No livro “Pagando por Sexo”, de Chester Brown (que eu comprei porque sou altamente influenciável quando o assunto é livro e me encantei com a coluna – sempre boa – da Eliane Brum sobre o lançamento da obra no Brasil), ele faz uma ressalva bastante importante sobre regulamentar X descriminalizar. No Brasil, o problema maior, como lembra o deputado, é que as casas de prostituição não são legais (e né, o Itatinga, maior bairro de prostituição do Brasil, é aqui em Campinas, mas enfim…), mas a prostituição em si não é crime. É claro que as prostitutas sem muitos recursos devem preferir a proteção de uma casa, mas a submissão a um cafetão violento certamente é terrível. O que Brown, enquanto conhecedor de prostitutas sugere, é que regulamentar não é a saída, pois, numa sociedade machista como a nossa (e não só a nossa, machismo é uma doença presente em todos os cantos do mundo) nem todas as profissionais iriam se “licenciar”, e continuariam a recorrer a atividades ilegais. “Com a descriminalização, todas as prostitutas poderiam contratar seguranças e recorrer a polícia. TODAS estariam mais seguras”. É, a lógica do autor é boa, mas quem aqui já viu prostituta ir a polícia por conta de violência ou, sei lá, um cliente que não pagou pelos serviços?
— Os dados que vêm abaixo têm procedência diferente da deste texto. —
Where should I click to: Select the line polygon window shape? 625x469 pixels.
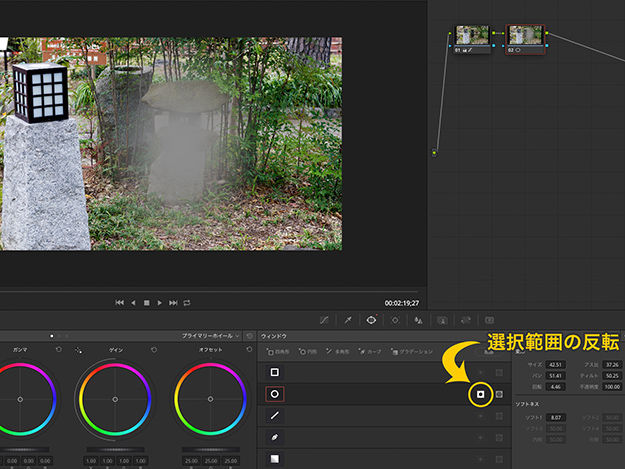pyautogui.click(x=275, y=415)
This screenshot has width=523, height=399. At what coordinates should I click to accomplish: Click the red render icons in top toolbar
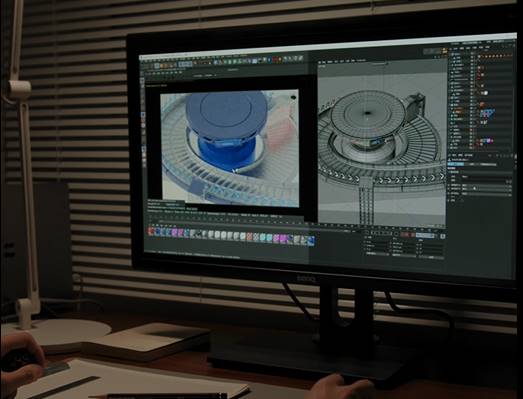pos(276,59)
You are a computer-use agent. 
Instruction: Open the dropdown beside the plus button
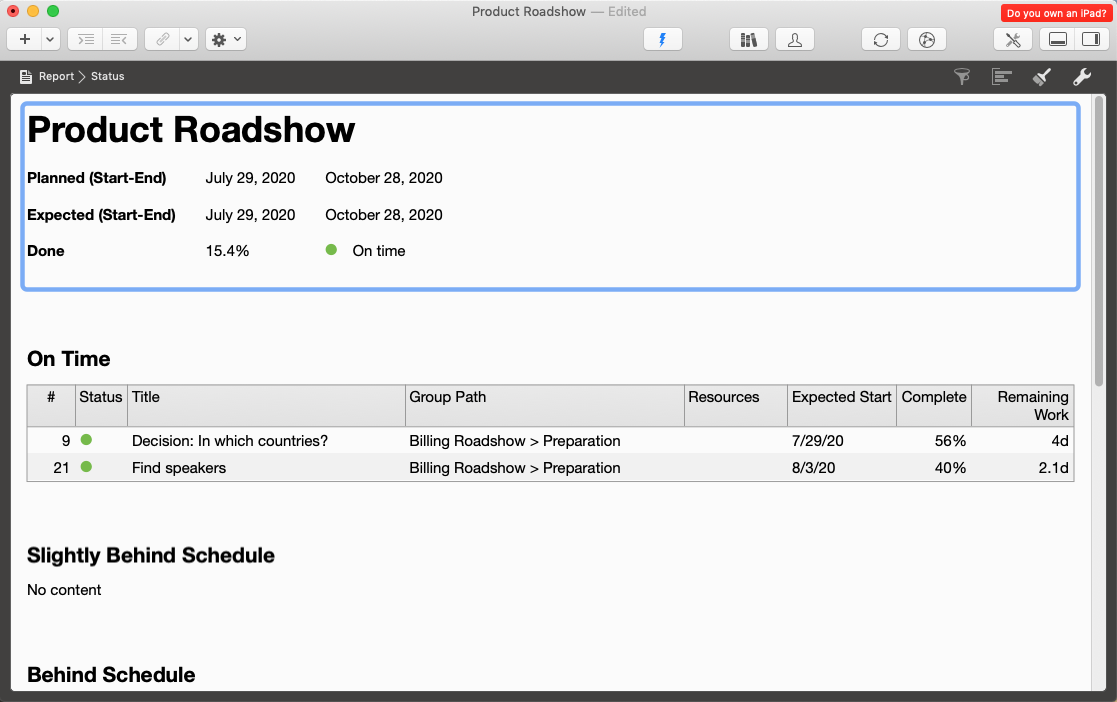tap(50, 39)
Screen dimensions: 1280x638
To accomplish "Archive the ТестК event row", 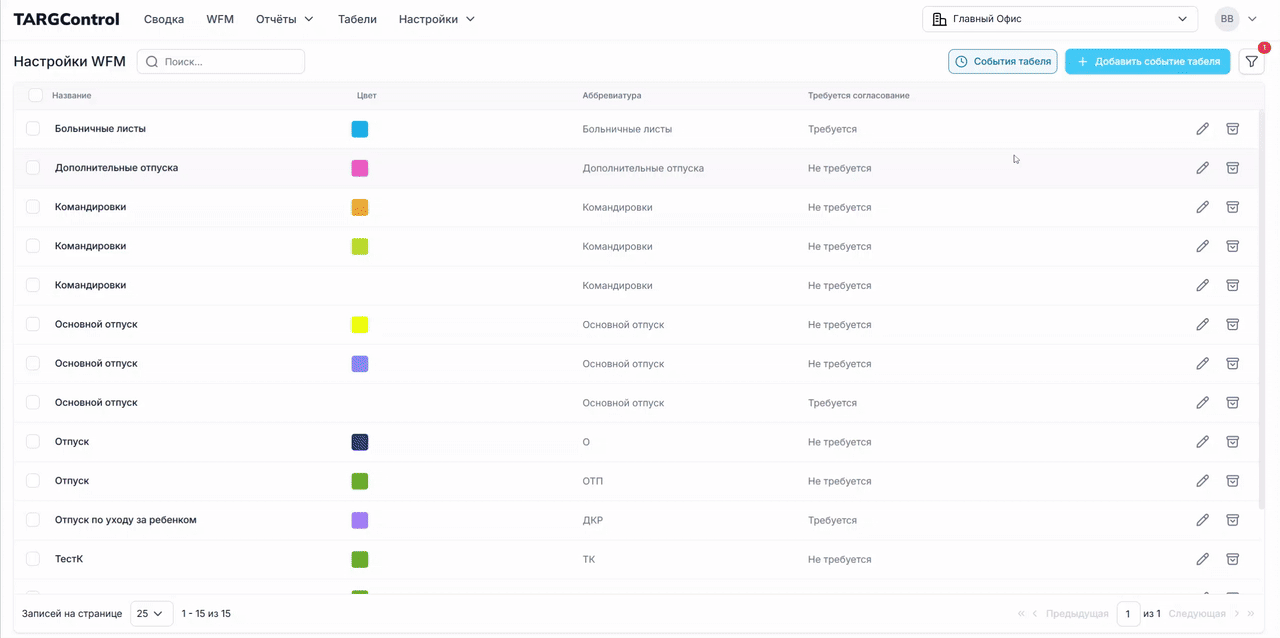I will tap(1232, 559).
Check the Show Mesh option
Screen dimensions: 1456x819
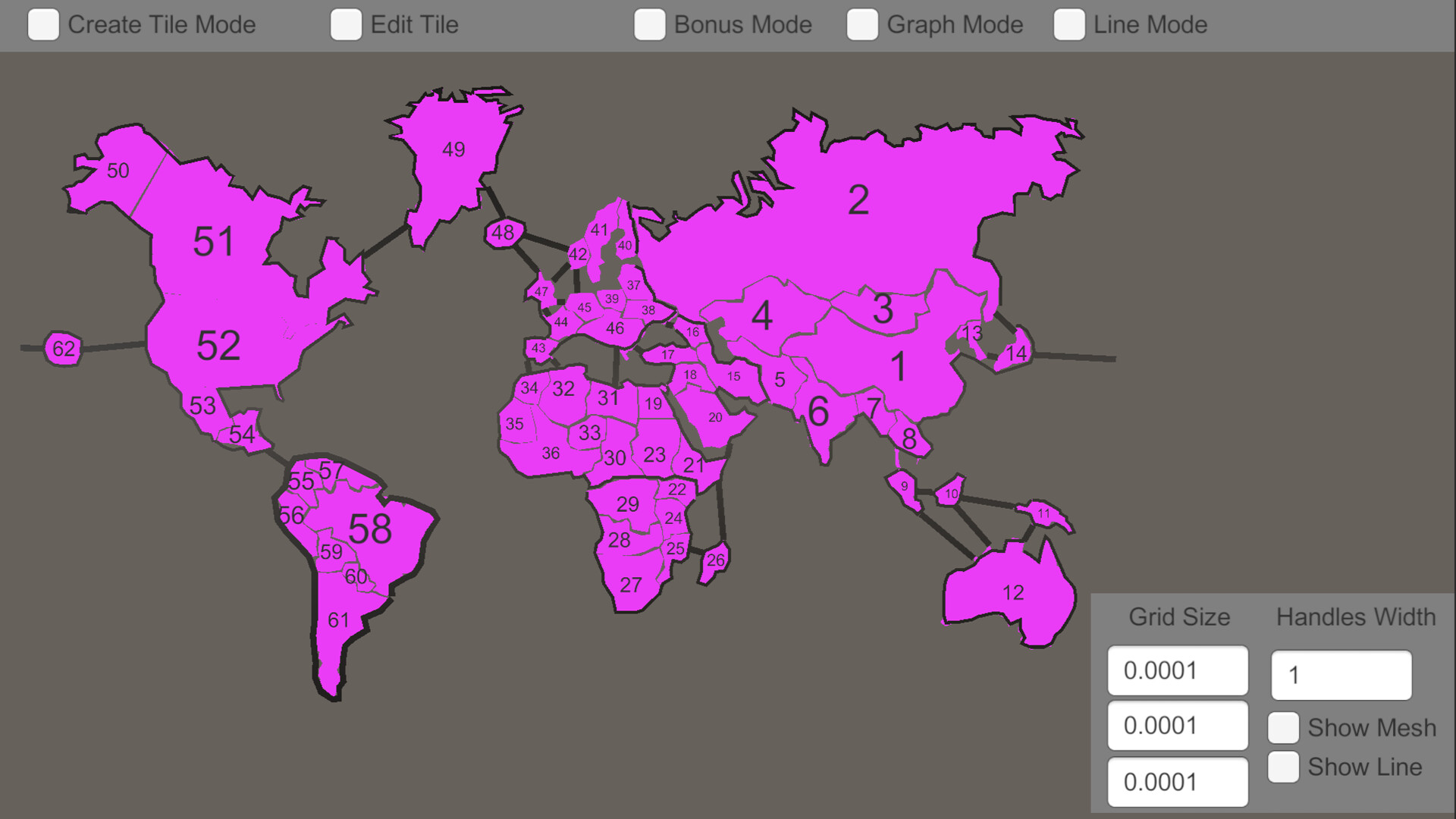[1282, 727]
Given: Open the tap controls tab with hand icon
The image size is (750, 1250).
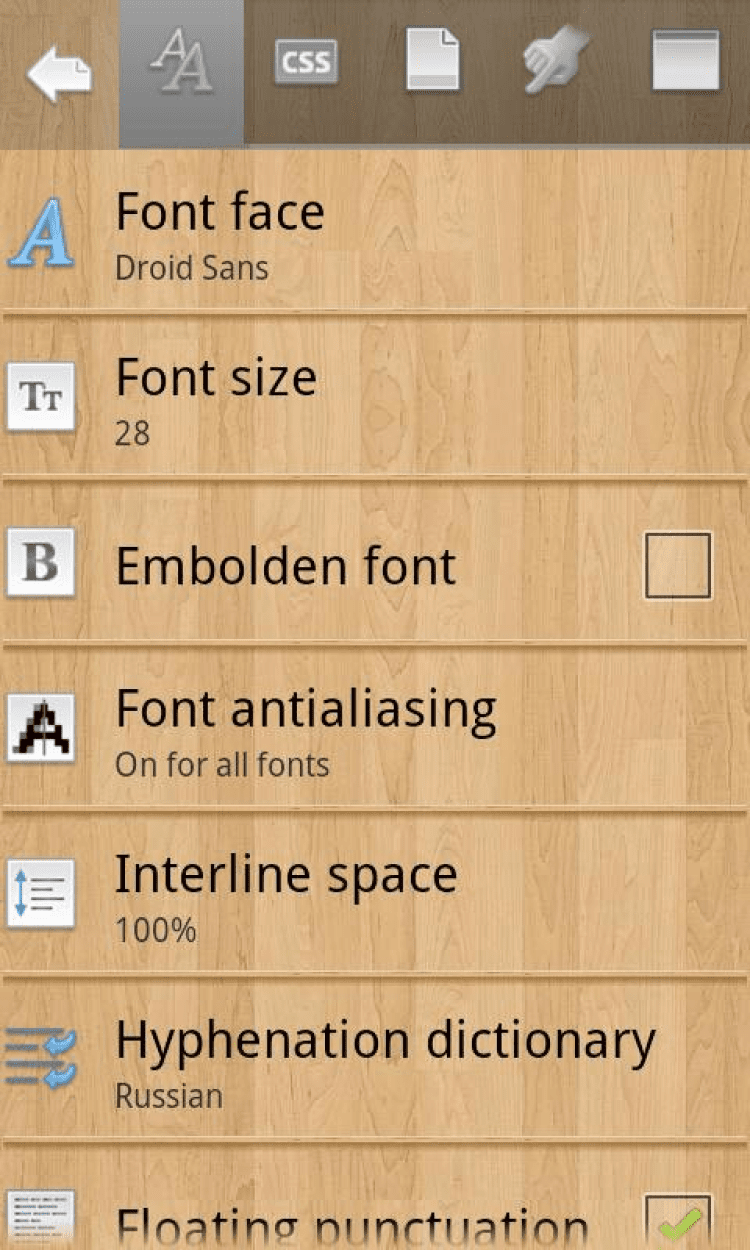Looking at the screenshot, I should coord(557,60).
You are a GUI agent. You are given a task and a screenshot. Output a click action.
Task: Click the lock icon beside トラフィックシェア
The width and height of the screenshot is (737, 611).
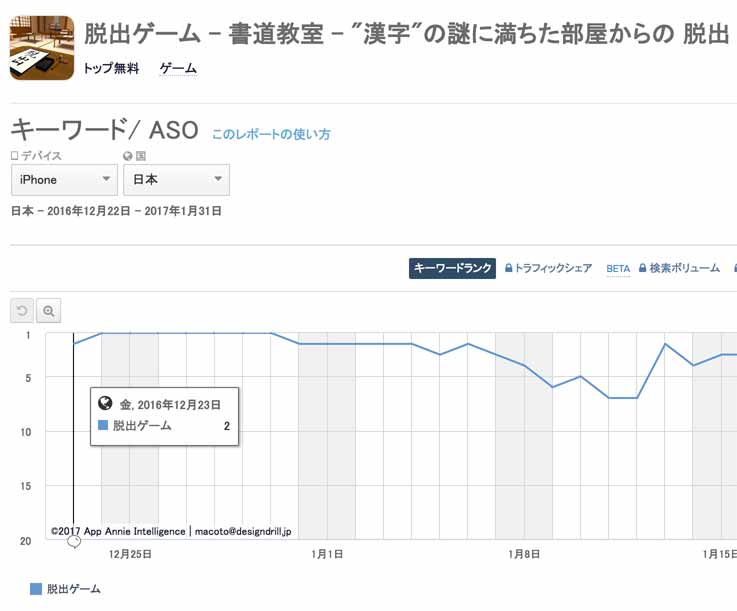509,269
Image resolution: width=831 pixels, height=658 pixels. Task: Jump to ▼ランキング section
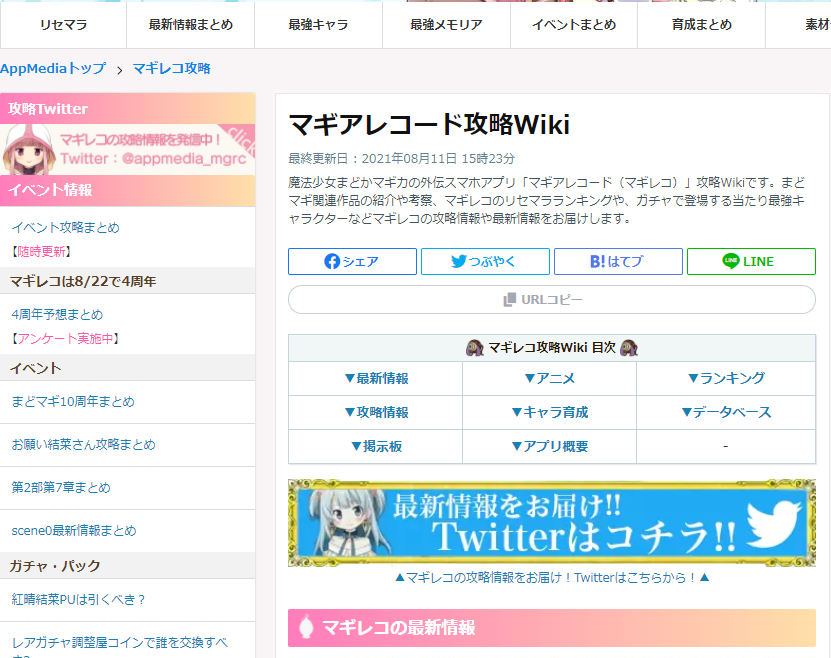pyautogui.click(x=726, y=378)
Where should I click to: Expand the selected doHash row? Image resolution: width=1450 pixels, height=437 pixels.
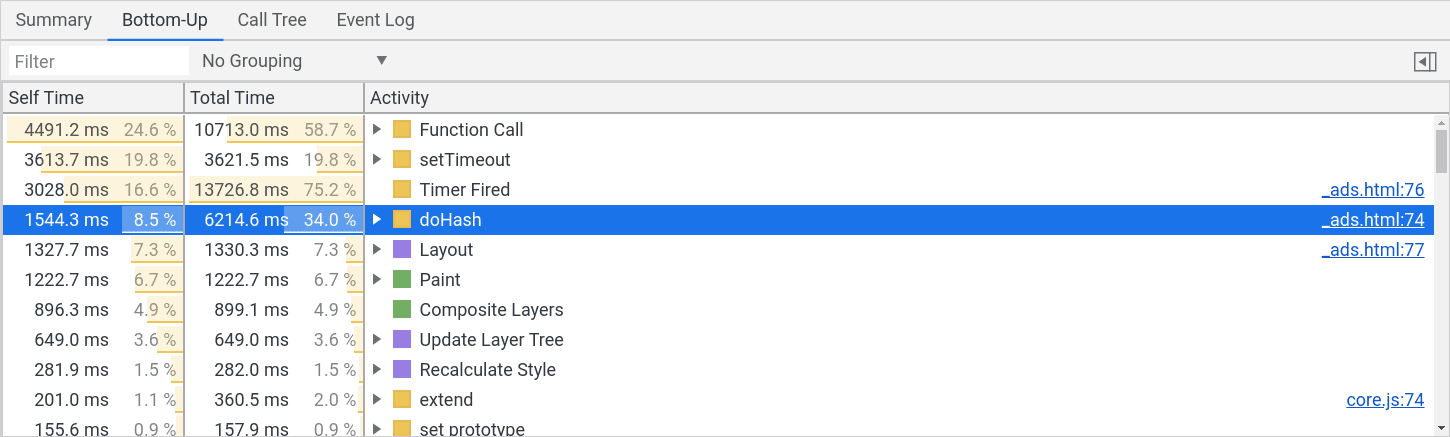tap(377, 220)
Quando vão, viram chacota em jornaleco, sendo desrespeitadas pelos policiais.

Não sei se regularizar (carteira assinada?) é o caminho. O problema é muito mais profundo e precisa de muita discussão. Acho que o deputado está no caminho certo porque dialoga exatamente com as interessadas, sem fazer “lei de gabinete” (na História há a expressão “historiador de gabinete”: o cara que não sai da sua mesinha por nada do mundo e realiza suas pesquisas de lá de dentro, uso nesse sentido). O caminho é longo e, como ele mesmo disse, a bancada religiosa estará lá, firme e forte contra mais um projeto importante para a sociedade.